Minnie came to us after having had surgical care for injuries she previously sustained in a coyote attack.  She was originally treated at an outside surgical practice where the mandible (lower jaw) was fixed with a bone plate. Unfortunately, the occlusion (alignment) was off and which was causing pain and she would not eat. Another practitioner then extracted most of her teeth to alleviate the trauma and hopefully result in cessation of the clinical signs.  Sadly, both of these significantly invasive surgeries did not resolve the issue and she was still not eating.

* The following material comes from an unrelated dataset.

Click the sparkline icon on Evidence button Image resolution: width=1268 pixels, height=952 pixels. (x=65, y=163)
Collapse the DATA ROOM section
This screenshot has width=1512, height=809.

She then came to Southern California Veterinary Dental Specialties and Oral Surgery for specialty veterinary dental care. Here, she was placed under general anesthesia and dental radiographs were performed to evaluate the entire area.  This confirmed that the jaw was out of alignment.In addition, several screws were extending through the tooth roots.

Intraoral dental images of the right mandible showing the malalignment of the bone pieces.

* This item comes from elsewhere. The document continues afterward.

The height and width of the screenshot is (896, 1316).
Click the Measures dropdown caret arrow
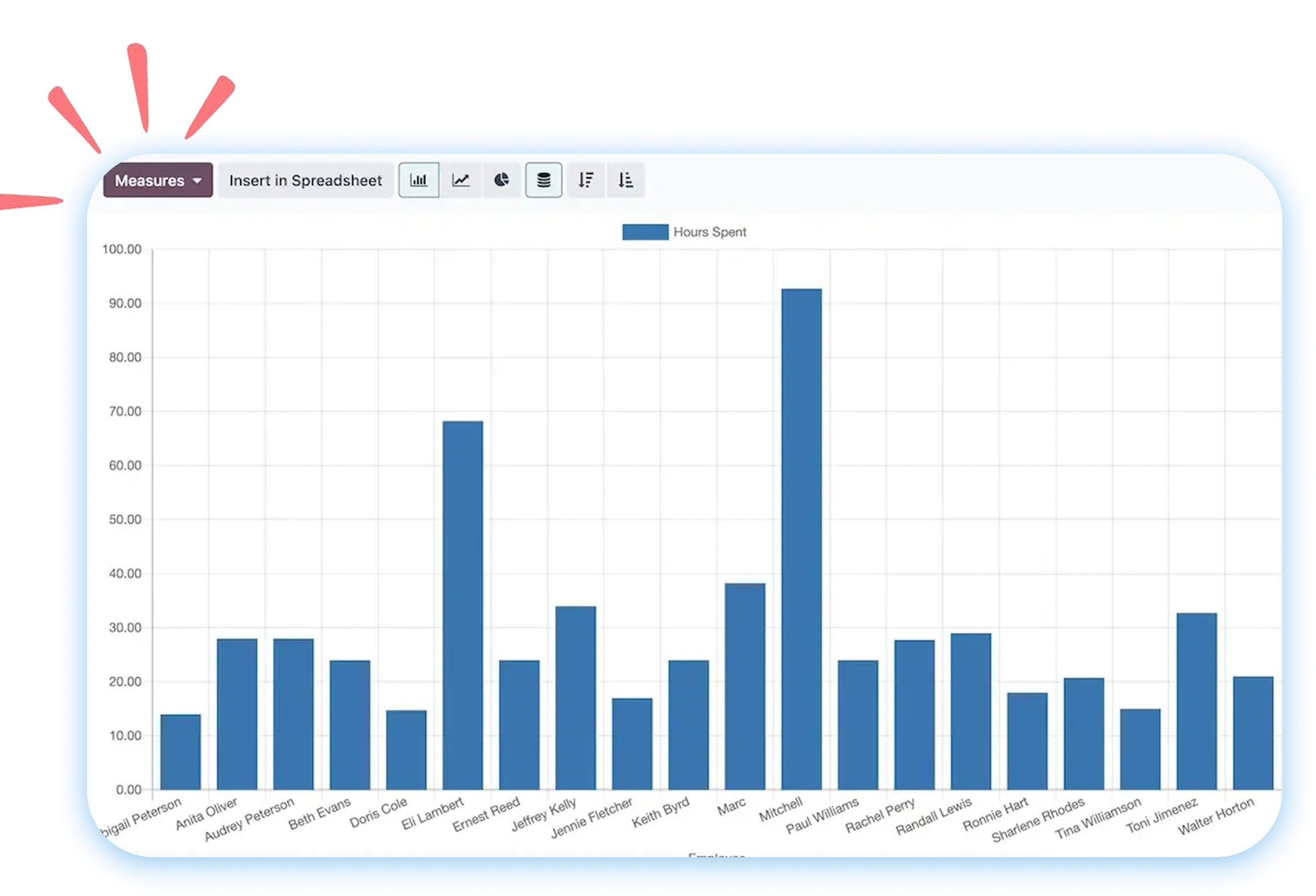tap(197, 181)
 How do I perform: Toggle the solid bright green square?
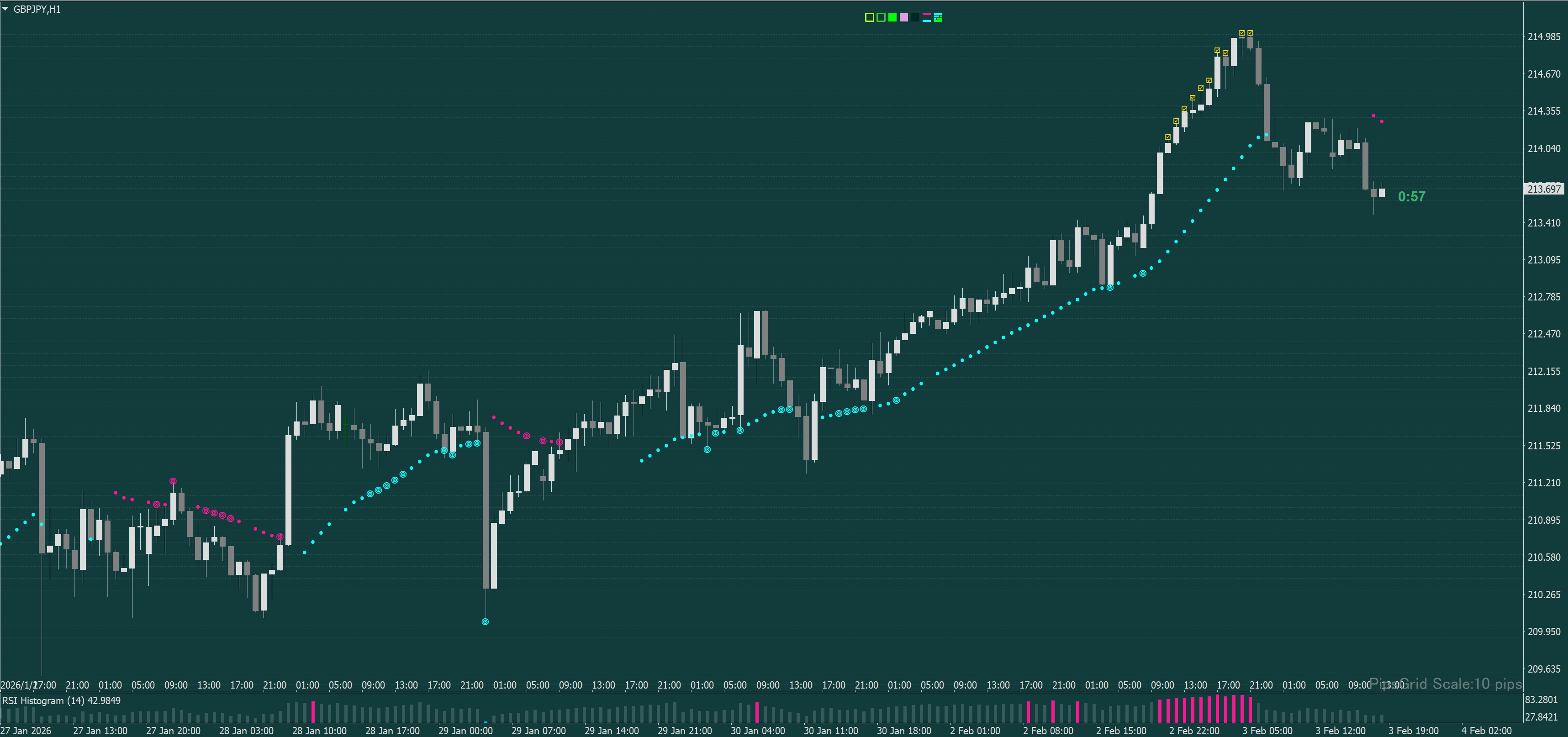pos(892,18)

Intraoral dental images of the right mandible showing the malalignment of the bone pieces. In addition, bone was exposed through the fracture site.

The plate was removed and the damaged teeth in the area extracted.

Intraopeative, Intraoral image of the large bone plate on the small jaw of the cat.

Intraopeative, Intraoral image of the large bone plate on the small jaw of the cat.

The fracture was reduced and fixed with a single interfragmentary wire.

Post-operative dental radiograph of the excellent reduction and fixation of the mandible.

Post-operative dental radiograph of the excellent reduction and fixation of the mandible.

The occlusion was almost perfect.  However, because the maxillary canine on that side was extracted, there was still lip catching from the lower canine.  However, we did not want to create trauma to the area via an extraction.  Therefore, the tooth was treated with crown reduction and root canal therapy.

Post-operative dental radiograph of the root canal.

Post-operative dental radiograph of the root canal.

She was back to eating well within a day of surgery and recovered very well.  Two months later, she was presented for recheck under general anesthesia.  This confirmed that the jaw had healed very well.

8 week recheck of the patient confirming excellent healing of the mandible.

8 week recheck of the patient confirming excellent healing of the mandible.

This case represents the value of minimally invasive surgical techniques when dealing with feline oral fractures.  Only board certified veterinary dentists have the skills to fix these issues the first time and with minimal trauma to the patient.